Loop unrolling + fusion ?

Sat Feb 28 12:49:32 EST 2009

Hey guys,

We have nice fusion frameworks now. E.g. stream fusion on uvector,

    http://hackage.haskell.org/cgi-bin/hackage-scripts/package/uvector

Takes something like this:

    import Data.Array.Vector
    import Data.Bits
    main = print . productU . mapU (*2) . mapU (`shiftL` 2) $ replicateU (100000000 :: Int) (5::Int)

and turns it into a loop like this:

    $wfold :: Int# -> Int# -> Int#
    $wfold =
      \ (ww_sWX :: Int#) (ww1_sX1 :: Int#) ->
        case ww1_sX1 of wild_B1 {
          __DEFAULT ->
            $wfold (*# ww_sWX 40) (+# wild_B1 1);
          100000000 -> ww_sWX
        }

Now, that's fine in my book. Going via -fasm, we get:

   Main_zdwfold_info:
    .LcYt:
      movq %rdi,%rax
      cmpq $100000000,%rax
      jne .LcYx
      movq %rsi,%rbx
      jmp *(%rbp)

What to produce - Extend the post on loop unrolling and fusion, picking up right after its last line. The lines that come next are separate material, apart from the post on loop unrolling and fusion.

Dataset extract -
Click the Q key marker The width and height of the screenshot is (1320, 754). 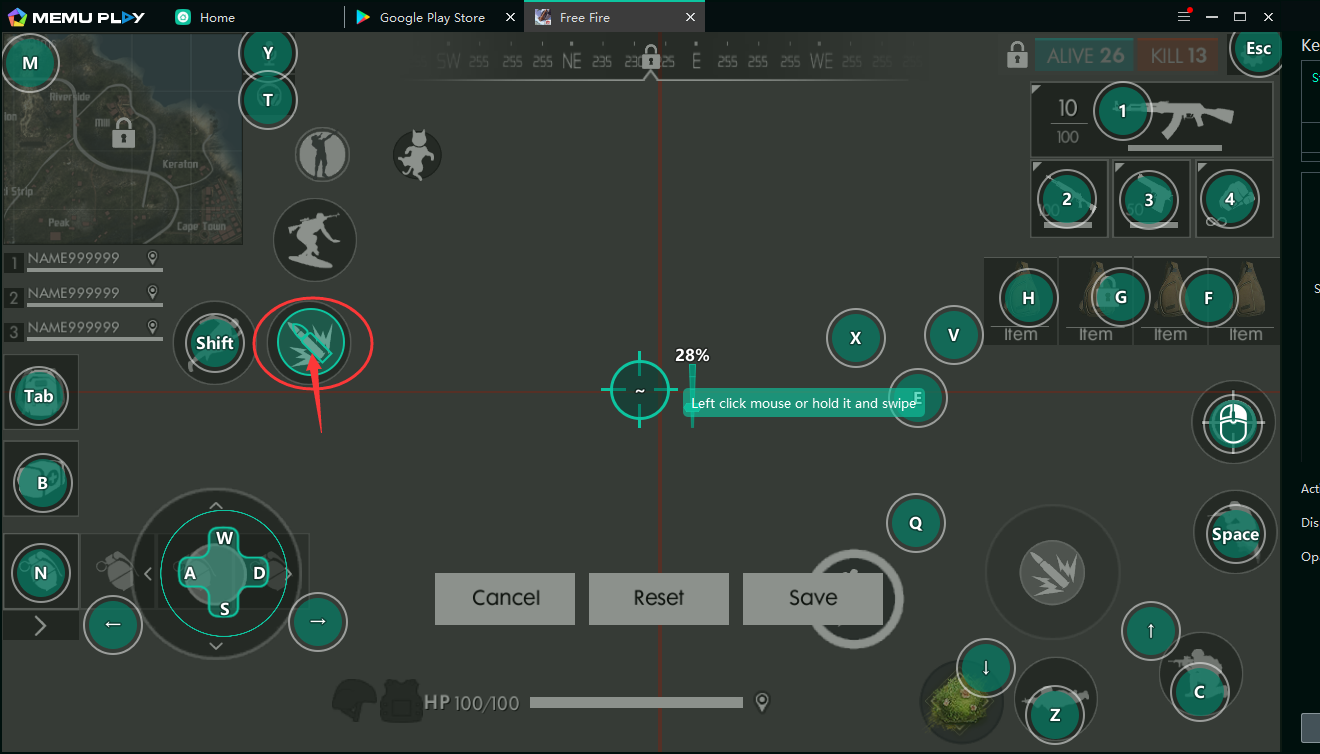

Output for this exercise -
    .LcYx:
      incq %rax
      imulq $40,%rsi
      movq %rax,%rdi
      jmp Main_zdwfold_info

Ok:

    $ time ./product
    0
    ./product  0.31s user 0.00s system 96% cpu 0.316 total

Going via C, however, we get:

    Main_zdwfold_info:
      cmpq        $100000000, %rdi
      je  .L6
    .L2:
      leaq        (%rsi,%rsi,4), %rax
      leaq        1(%rdi), %rdi
      leaq        0(,%rax,8), %rsi
      jmp Main_zdwfold_info

Nice!

    $ time ./product
    0
    ./product  0.19s user 0.00s system 97% cpu 0.197 total

So now, since we've gone to such effort to produce a tiny loop like, this,
can't we unroll it just a little? Sadly, my attempts to get GCC to trigger
its loop unroller on this guy haven't succeeded. -funroll-loops and
-funroll-all-loops doesn't  touch it,

Anyone think of a way to apply Claus' TH unroller, or somehow convince GCC 
it is worth unrolling this guy, so we get the win of both aggressive high level
fusion, and aggressive low level loop optimisations?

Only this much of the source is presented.